Women were defined not by who they were really are but according to how society viewed them as commodities to their husbands or something else. Where women were supposed to be commodities for men, Haywood portrays Fantomina as challenging the status quo by depicting her as having control of her own destiny rather than being Beauplaisir’s “commodity”. The eighteenth century brought about changes in what women and men could do.Haywood says that “Her design was once more to engage him…To hear him sigh, to see him languish, and to feel the strenuous pressures of his eager arms, to be compelled, to be sweetly forced to what she wished with equal ardour was what she wanted and what she had formed a stratagem to obtain, in which she promised herself success”(Fantomina 1463). This passage details how after Beauplaisir had raped Fantomina, she could not her help but conforms to her new found affections for Beauplaisir. This shows Fantomina would not let anything come between her in her attempt to seduce her newly found man.

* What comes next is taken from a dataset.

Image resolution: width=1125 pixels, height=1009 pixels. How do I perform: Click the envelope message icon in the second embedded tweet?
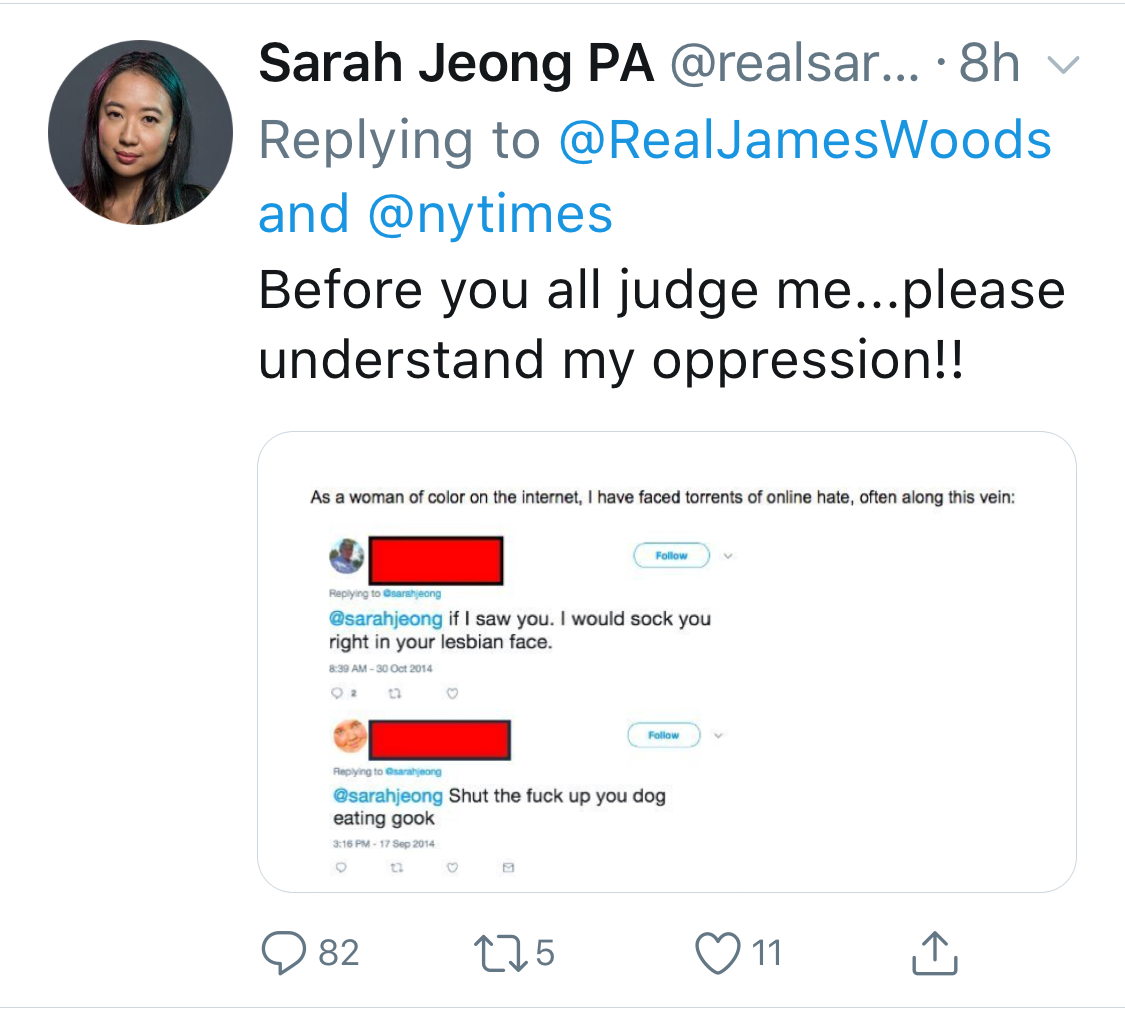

She had not only thought about the ideas of how she was going to get Beauplaisir,she had also devised schemes to be with her newly found man. Where conventional gender roles would have said that women were not supposed to behaviour and be more in control of the situation, Haywood portrays Fantomina as having the power to decide what was best for her. In a society where women were suppose not to be fallen and not show too much affections, Fantomina goes beyond the role of just being a follower to the role of being an initiator’s in this instance, all Fantomina ever wanted was to make Beauplaisir her servant in love.So the eighteenth century proves that women as much as men could fulfill any roles or types they wanted. The eighteenth century saw the evolution of conventional gender roles to the beginning of the sort like modern gender roles. Eliza Haywood highlights this when she talks about prostitution in the play.
It is only in the eighteenth century where we see the emergency of two kinds of genders: male and females.By depicting Fantomina in different characters throughout the novella, Eliza Haywood is able to give readers a different view for what it means to be a man or woman in the eighteenth century. The novella shows us that if any anyone desires of something, it is possible to get what you want no matter the obstacles surrounding you. In the novella, Fantomina shows us her determination to get what she wanted by disguising herself into different characters.
Fantomina allows us to be able to see that although gender roles were there they could be easily manipulated if you really wanted.